Ce que l’appelant doit prouver

Pour obtenir gain de cause, l’appelant doit prouver que le ministre a mal appliqué les dispositions sur le partage des crédits du RPC à l’égard de sa relation avec S. J.

Motifs de ma décision

[8] Je conclus que l’appelant et S. J. ont cohabité dans le cadre d’une relation conjugale du 31 décembre 2012 au 2 novembre 2020. Cette période commence à la date de leur mariage et se termine à la date de leur séparation. Cela signifie qu’un partage des crédits du RPC doit être effectué pour la période du 1er janvier 2012 au 31 décembre 2019.

[9] Je vais maintenant expliquer les raisons de cette décision.

Le mariage de l’appelant avec S. J. crée un droit à un partage des crédits du RPC

[10] La loi prescrit qu’un partage des crédits du RPC doit être effectué pour un ancien conjoint qui en fait la demande. Le ministre doit le faire dès qu’il est informé du jugement de divorce. Il n’a aucun pouvoir discrétionnaire. La loi prescrit qu’il doit y avoir partageNote de bas page 6. Celui‑ci doit être effectué une fois que le ministre reçoit les renseignements exigés par le Règlement sur le Régime de pensions du Canada (Règlement sur le RPC)Note de bas page 7.

[11] La preuve montre que S. J. a demandé le partage des crédits du RPCNote de bas page 8. Elle établit également que le ministre a reçu les renseignements requis pour effectuer ce partageNote de bas page 9. Le ministre doit donc effectuer le partage pour la période applicable.

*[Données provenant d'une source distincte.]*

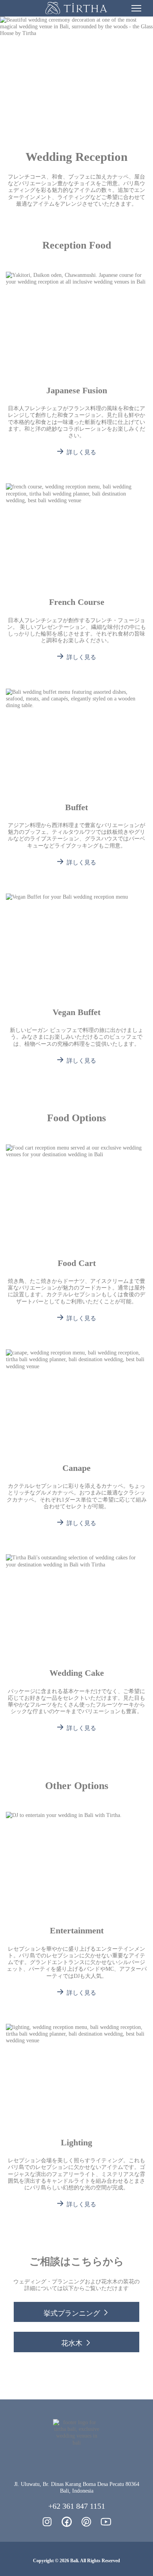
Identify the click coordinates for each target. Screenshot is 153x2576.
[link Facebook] (67, 2522)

Dates à l’égard desquelles le partage des crédits du RPC s’applique

[12] Je ne vois aucune raison de remettre en question les dates de cohabitation. Les parties s’entendent sur ces dates. Ni l’appelant ni S. J. n’ont dit qu’ils avaient cohabité avant le mariage.

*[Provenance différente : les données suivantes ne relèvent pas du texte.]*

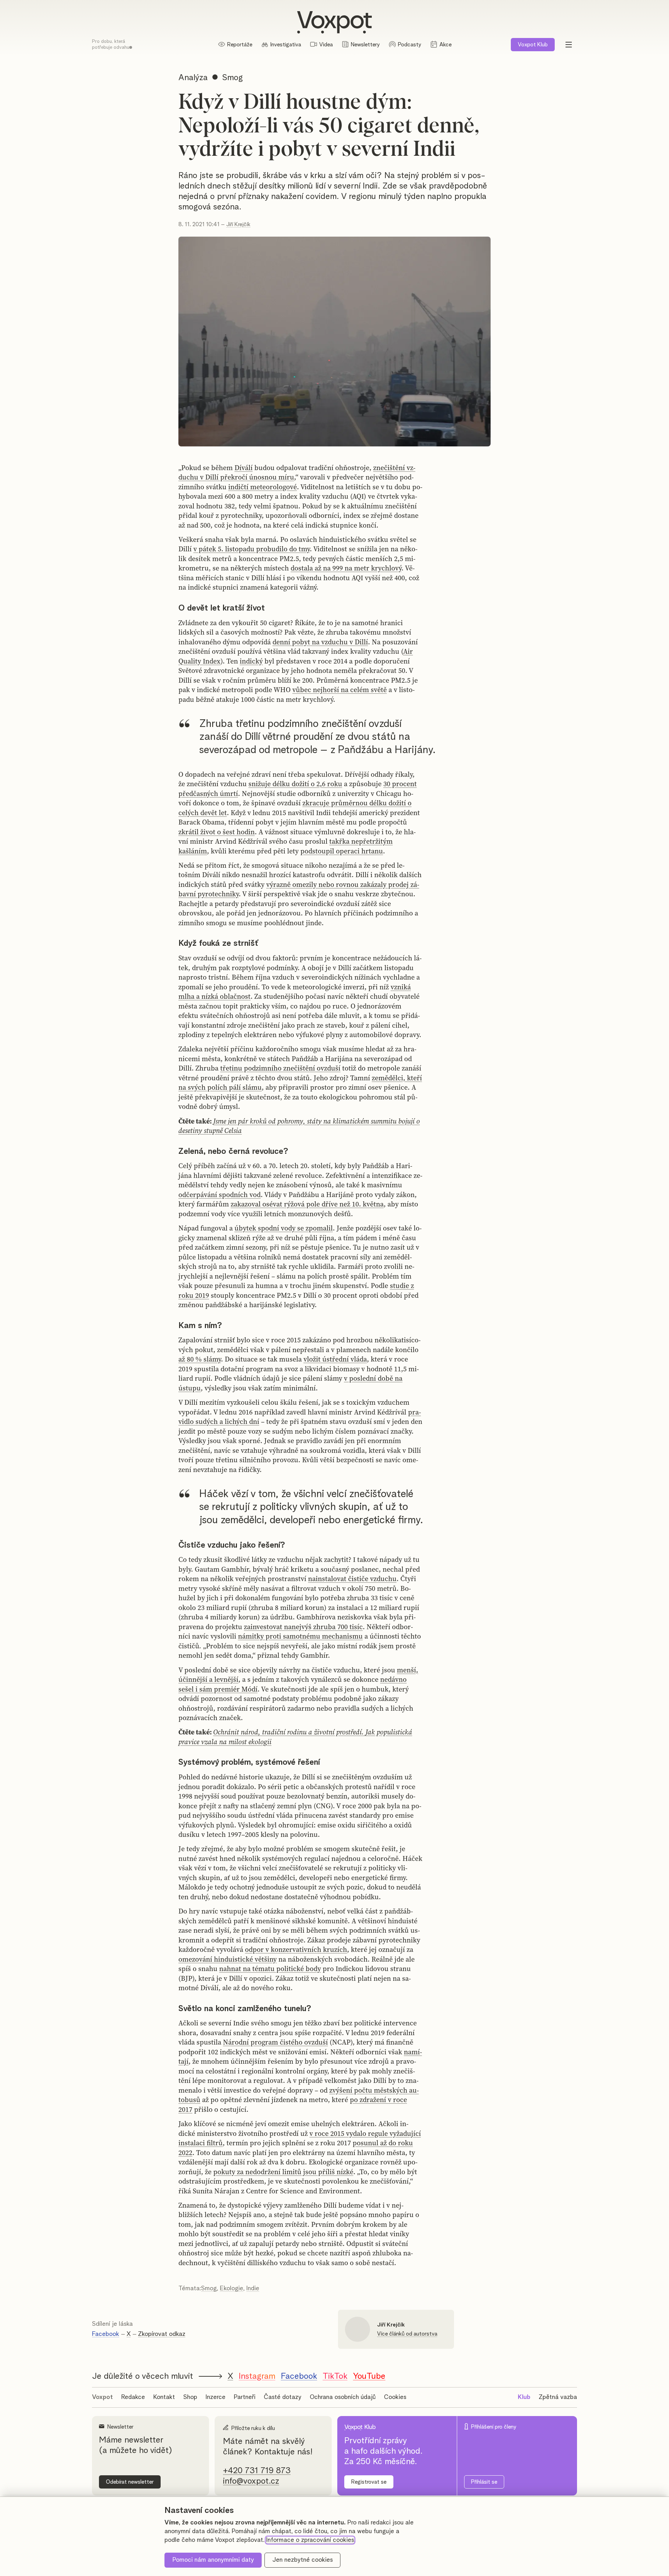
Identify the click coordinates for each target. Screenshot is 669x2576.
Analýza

[13] Le Règlement sur le RPC prévoit que la période de partage des crédits du RPC commence le premier mois de l’année où les parties se sont mariées ou ont commencé à vivre ensemble dans une relation conjugaleNote de bas page 10. Comme l’appelant et S. J. se sont mariés en décembre 2012, la période du partage des crédits du RPC doit commencer en janvier 2012.

[14] Le Règlement sur le RPC prévoit également que les parties sont réputées ne pas avoir cohabité pendant l’année où elles ont commencé à vivre séparémentNote de bas page 11. Comme l’appelant et S. J. se sont séparés en novembre 2020, la période du partage des crédits du RPC ne peut se prolonger au‑delà du mois de décembre 2019.

[15] Je conclus que le partage des crédits du RPC s’applique pour la période de janvier 2012 à décembre 2019. Il s’agit de la même période pour laquelle le ministre a effectué le partage, selon leurs observationsNote de bas page 12. Toutefois, le ministre a désigné incorrectement cette période à un moment donné dans la décision de révisionNote de bas page 13. Il devrait s’assurer que le partage a été effectué pour la bonne période.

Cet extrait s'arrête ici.